### Task item
Restate every line below word for word, but drop each picture.

### Material provided
..........

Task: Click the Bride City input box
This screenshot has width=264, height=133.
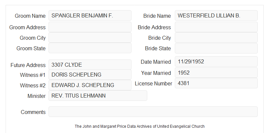Action: pyautogui.click(x=216, y=37)
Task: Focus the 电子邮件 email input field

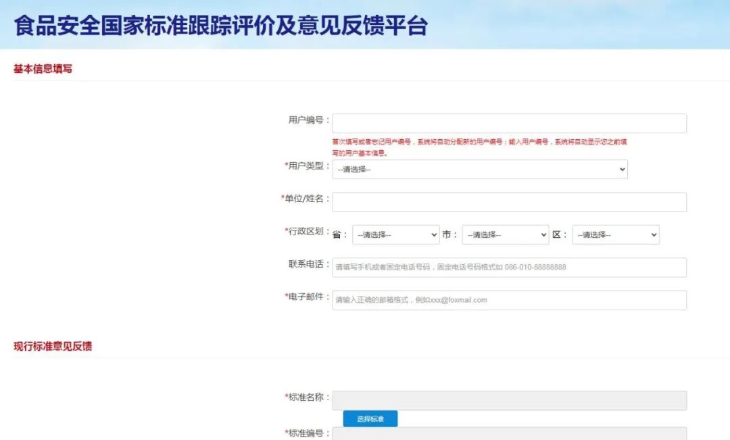Action: [509, 300]
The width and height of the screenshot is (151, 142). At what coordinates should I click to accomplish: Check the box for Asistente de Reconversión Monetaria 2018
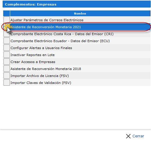click(x=7, y=69)
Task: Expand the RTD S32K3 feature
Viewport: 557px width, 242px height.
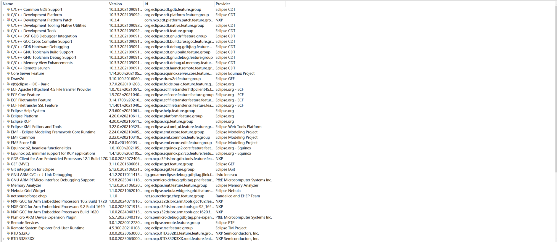Action: coord(4,233)
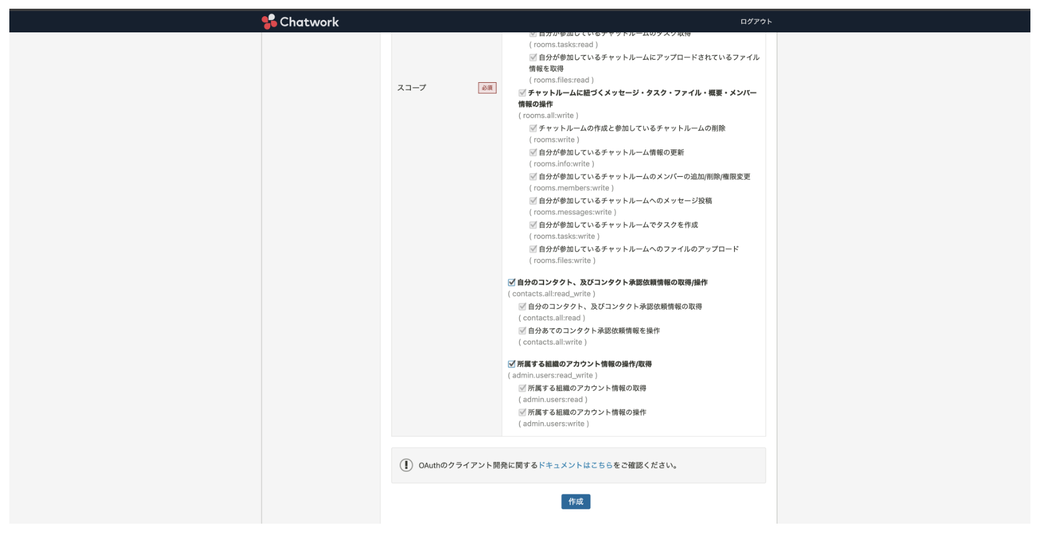Screen dimensions: 1041x533
Task: Click the exclamation info icon near OAuth notice
Action: coord(406,465)
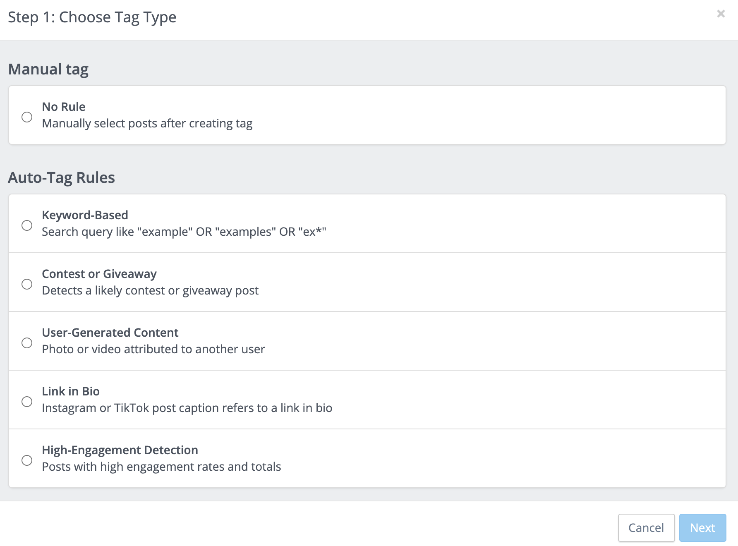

..........

### Finished exercise
Task: Click the Bride City input box
This screenshot has width=264, height=133.
Action: pyautogui.click(x=216, y=37)
Task: Focus the 电子邮件 email input field

Action: [509, 300]
The width and height of the screenshot is (151, 142). At what coordinates should I click to accomplish: Check the box for Asistente de Reconversión Monetaria 2018
click(x=7, y=69)
Task: Expand the RTD S32K3 feature
Viewport: 557px width, 242px height.
Action: coord(4,233)
Screen dimensions: 1041x533
Task: Click the exclamation info icon near OAuth notice
Action: coord(406,465)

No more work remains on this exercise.